■ Challenge 1
In the book review excerpt, what is the Majlis, in 1919 as well as today?
■ Challenge 2
Reproduce word for word the stretch of the book review excerpt from "While no single" through "the regime’s institutions.".
■ Challenge 3
Which states does the book review excerpt say the book, on p. 124, describes as working to develop civil nuclear programs?

■ Page excerpt
================

Several contradictions result in confusion as to the author’s arguments. For example, Oualaalou predicts that “Russia’s foreign policy in the region will remain steady” and, on the same page, that “Russia will remain flexible in its strategy in the Middle East” (p. 15). If Russia’s strategy is flexible, it is unclear how its policy will remain steady. Turkey is described as a “secular Sunni Muslim country” (p. 16), yet its long-term objective in Syria is described as “religious in nature: Turkey desires to see the extension of the Sunni Muslim Brotherhood in Syria” (p. 18). If the latter is true, why is Turkey characterized as secular? On p. 124 the book outlines the efforts of Egypt, Jordan, Turkey, and Saudi Arabia to develop civil nuclear programs before concluding, “The future will be marked by hostilities and a nuclear arms race in a region that remains deeply sensitive to nuclear weapons.” However, in chapter 5, the author presents analysis insisting that none of these states will pursue nuclear weapons. Likewise, after describing a potential Saudi decision to try to purchase a nuclear weapon from Pakistan as a “long shot” (p. 136), the book asserts that “the Saudis will aggressively seek to purchase an already-made nuke” (p. 144). At pp. 170-71, Oualaalou argues that Russia’s motive for involvement in the Middle East is to demonstrate that Russia is a great power to NATO; however, three pages later, he contends that Russia’s “real motive” in the Middle East is to contain and prevent the spread of jihadist Islamic ideology to the Caucasus and Central Asia (p. 174).

While no single factual mistake is in itself damning, the regularity of errors raises doubts as to authoritativeness. Examples of factual mistakes include the following:

1). On p. 34, the book refers to the “Majlis” of 1919 as a religious establishment. The Majlis, in 1919 as well as in its current configuration, is the Iranian parliament. It is the least theocratic of the regime’s institutions. 

2). On p. 42 the book contends, “Qom holds religious meaning for Shiites similar to the Vatican for Catholics and Jerusalem for Jews, Christians, and Muslims.” While Qom is certainly the home of Iran’s Shia seminaries, most Shia would likely point to Najaf (home to the Imam Ali Mosque) as the more significant location in terms of both religious significance and scholarship.

================

■ Recorded information
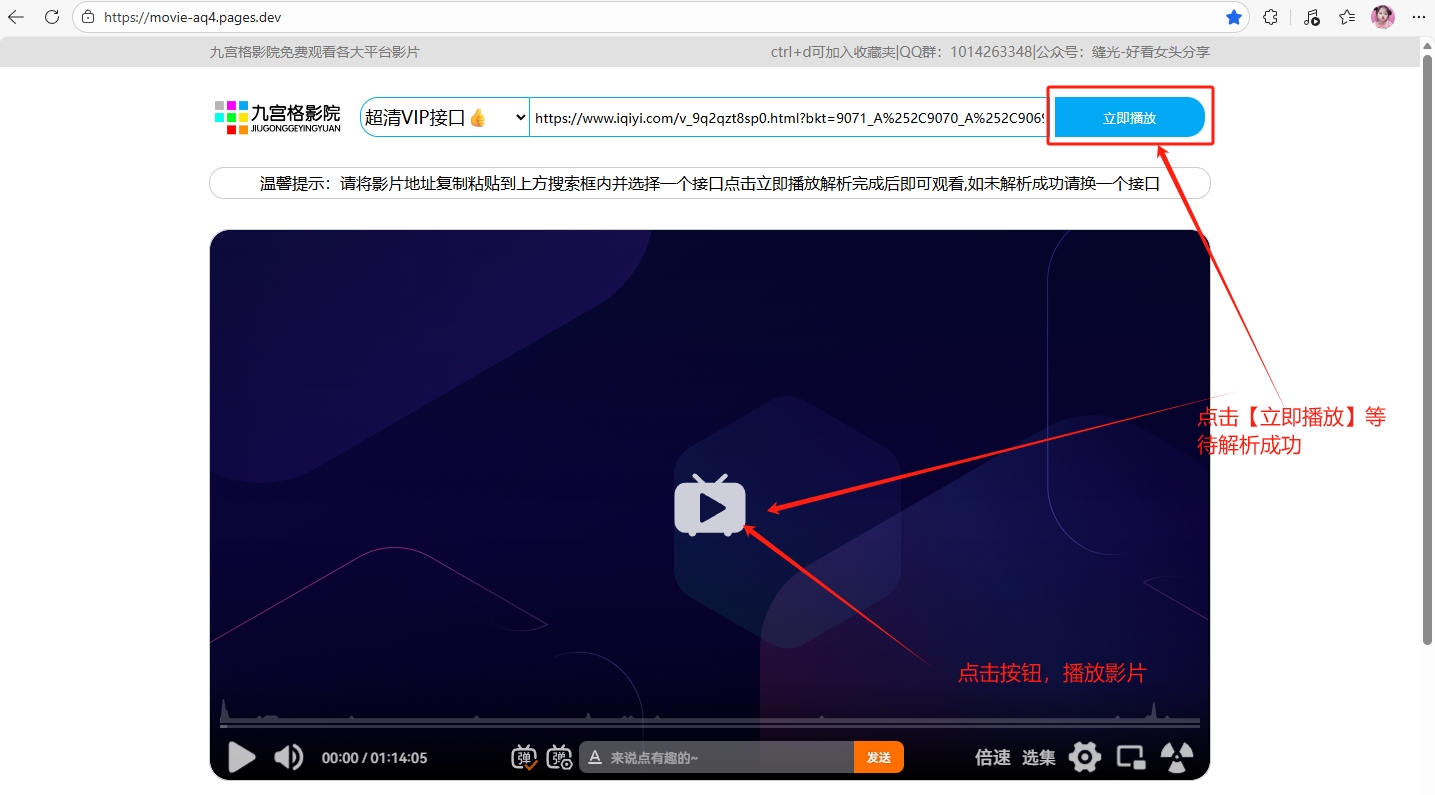Image resolution: width=1435 pixels, height=795 pixels.
Task: Click the video progress timeline bar
Action: [709, 722]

================

■ Task response 1
The Iranian parliament.

■ Task response 2
While no single factual mistake is in itself damning, the regularity of errors raises doubts as to authoritativeness. Examples of factual mistakes include the following:

1). On p. 34, the book refers to the “Majlis” of 1919 as a religious establishment. The Majlis, in 1919 as well as in its current configuration, is the Iranian parliament. It is the least theocratic of the regime’s institutions.

■ Task response 3
Egypt, Jordan, Turkey, and Saudi Arabia